Upward Bound Math-Science

This Upward Bound Math-Science began as part of the 1965 Higher Education Act, and it was renewed in 2008 via the Higher Education Opportunity Act. This program provides training and counseling to students who have completed 8th grade. It provides academic counseling, computer skills, and connections to university faculty with a focus on improving science, math, and technology skills. Students must be from low-income areas and be first-generation potential college students to qualify for the counseling and training provided under the Upward Bound Math-Science program.

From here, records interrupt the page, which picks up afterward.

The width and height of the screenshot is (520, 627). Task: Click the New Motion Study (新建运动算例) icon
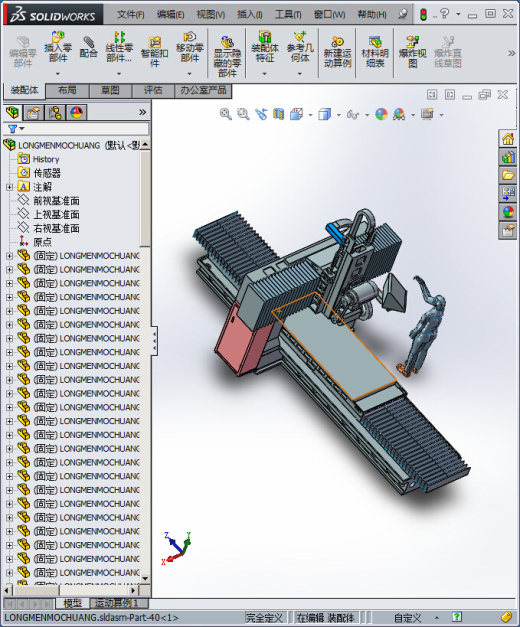337,52
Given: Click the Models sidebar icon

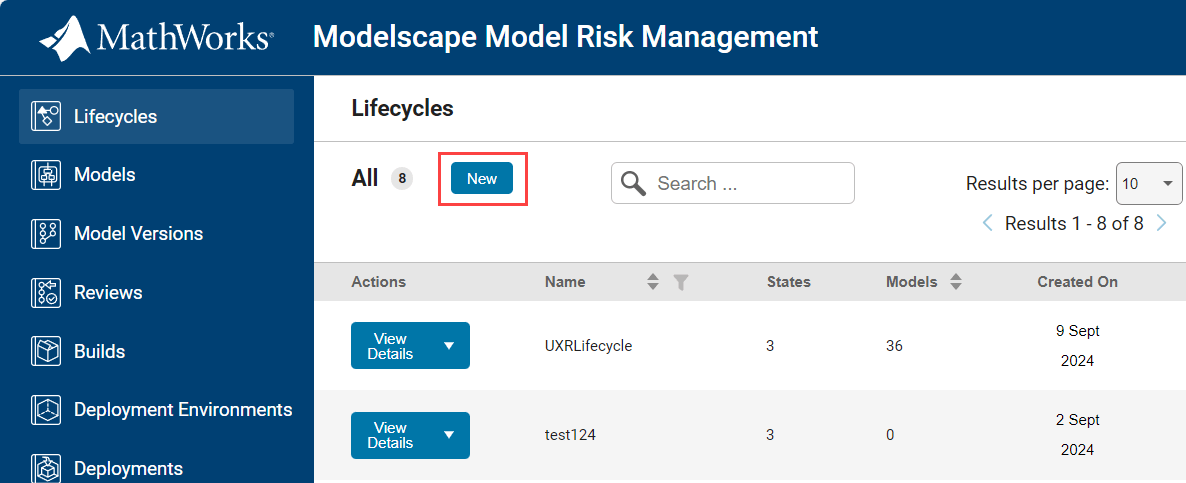Looking at the screenshot, I should (46, 175).
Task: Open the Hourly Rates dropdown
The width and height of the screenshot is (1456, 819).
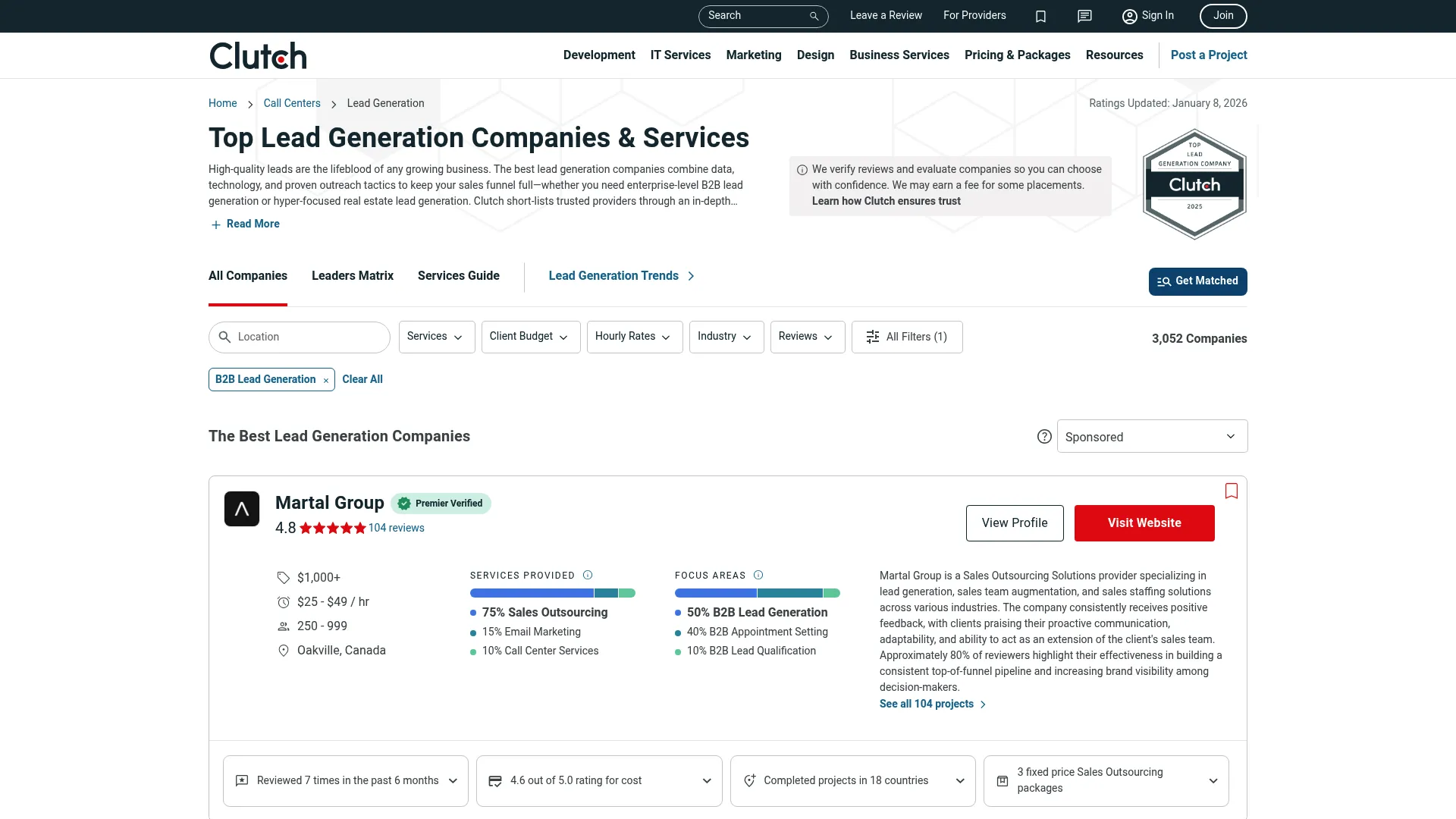Action: pyautogui.click(x=634, y=337)
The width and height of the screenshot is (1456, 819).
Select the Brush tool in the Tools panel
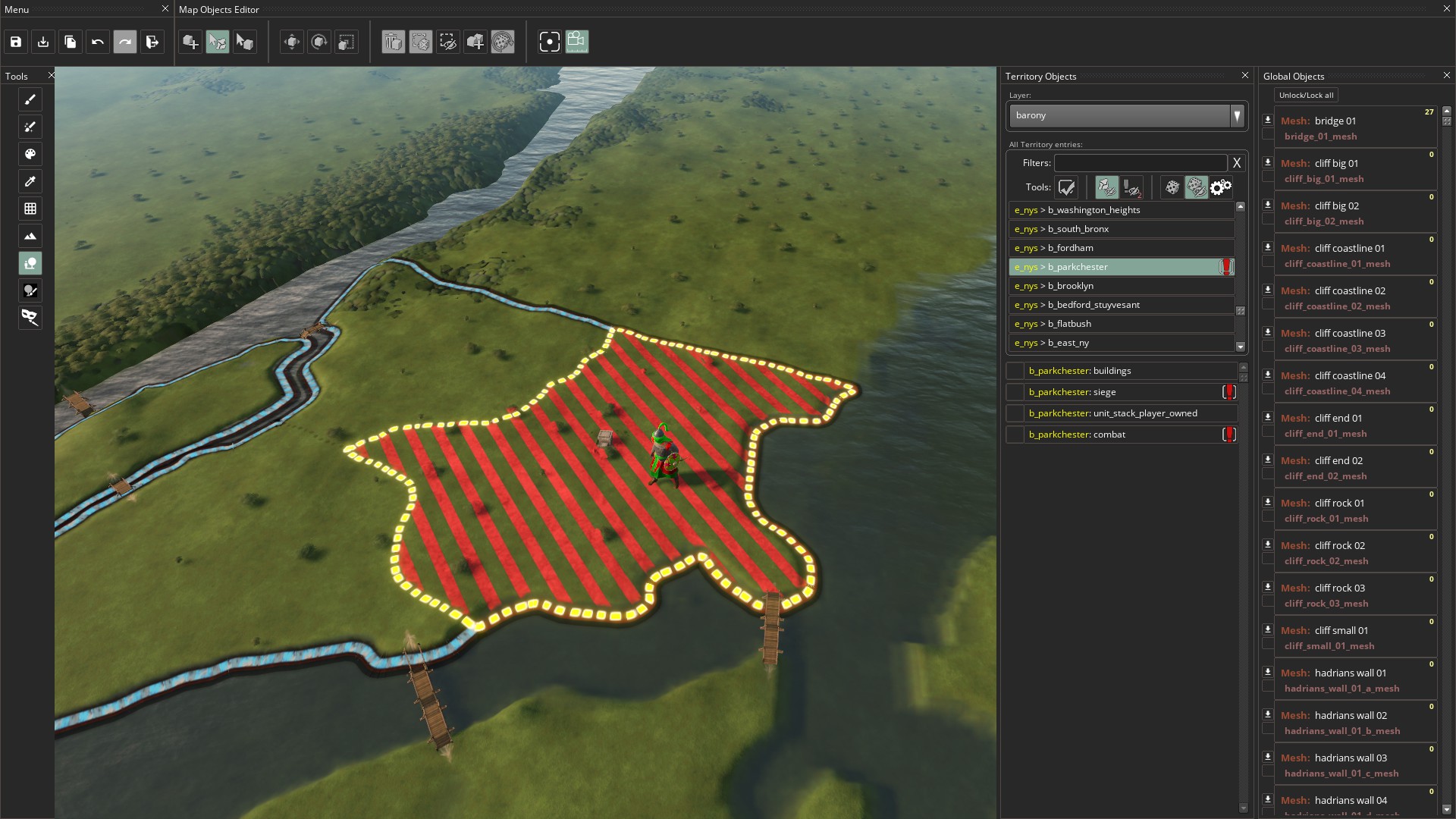click(x=30, y=99)
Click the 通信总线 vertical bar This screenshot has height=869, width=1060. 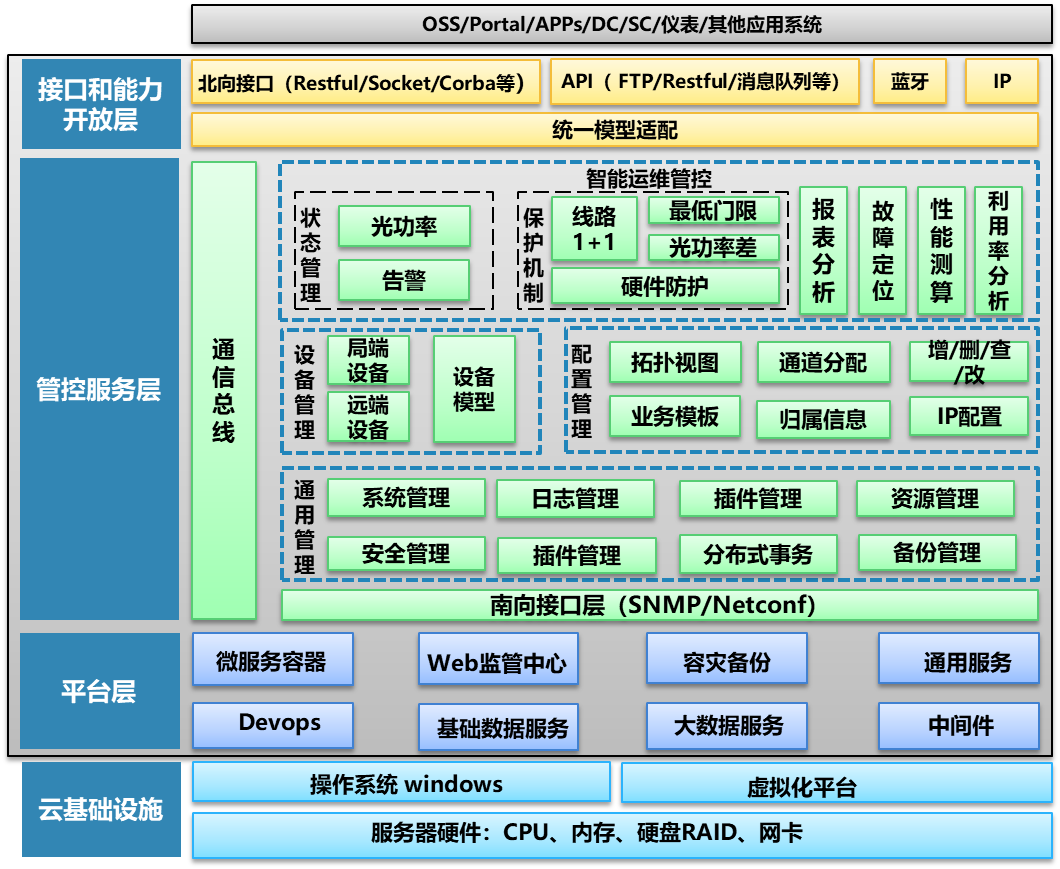click(224, 390)
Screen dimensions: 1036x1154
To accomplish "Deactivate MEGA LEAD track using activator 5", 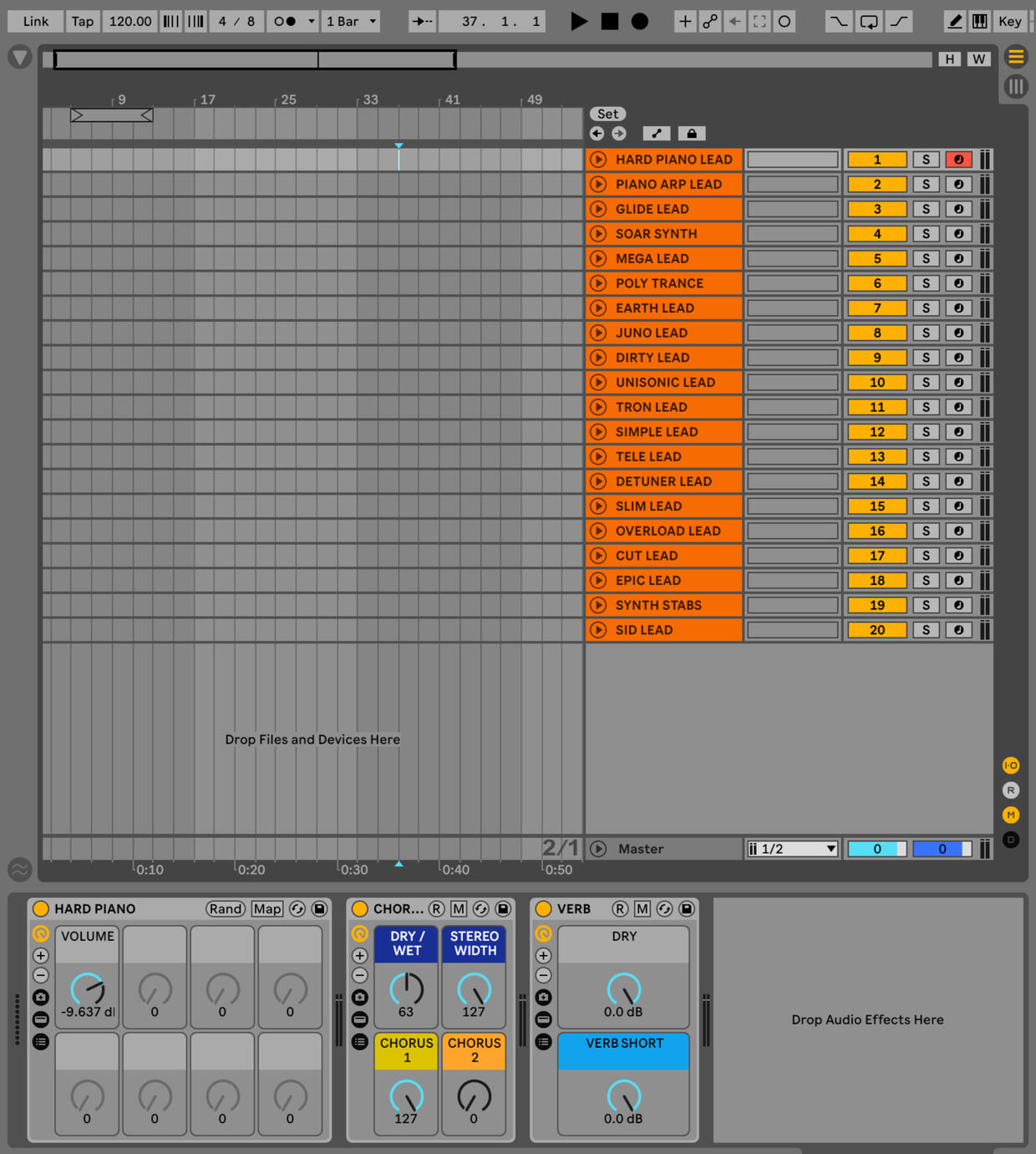I will click(876, 259).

In addition to year round training, the Upward Bound Math-Science Program also holds summer classes to provide qualifying students with additional assistance in wide range of subjects. These classes count as college credit.

Ronald E. McNair Post-Baccalaureate Achievement Program

The Ronald E. McNair Post-Baccalaureate Achievement Program focuses on encouraging and supporting students who are in any of the TRIO programs as undergraduates to attend graduate school and earn PhDs.

Students who qualify for the Ronald E. McNair Post-Baccalaureate Achievement Program are typically first-generation college students and those from racial and ethnic groups that are typically underserved in collegiate programs. Students must also be from low-income households.

Federal Training Program for TRIO

Working with the TRIO programs requires certain knowledge and expertise. That’s what the Federal Training Program for TRIO does. It is designed to train and develop future TRIO instructors and representatives. Anybody who wishes to work within the program must complete the Federal Training Program for TRIO program. Individuals enrolled in this program attend workshops, lectures, and conferences. They also get the opportunity to participate in internships.

Still think you can’t go to college, or that a college education is out of reach for you? If you are a first-generation college student or you come from a low-income household, speak with a guidance counselor about your local TRIO programs to see what is available and how you can benefit from them.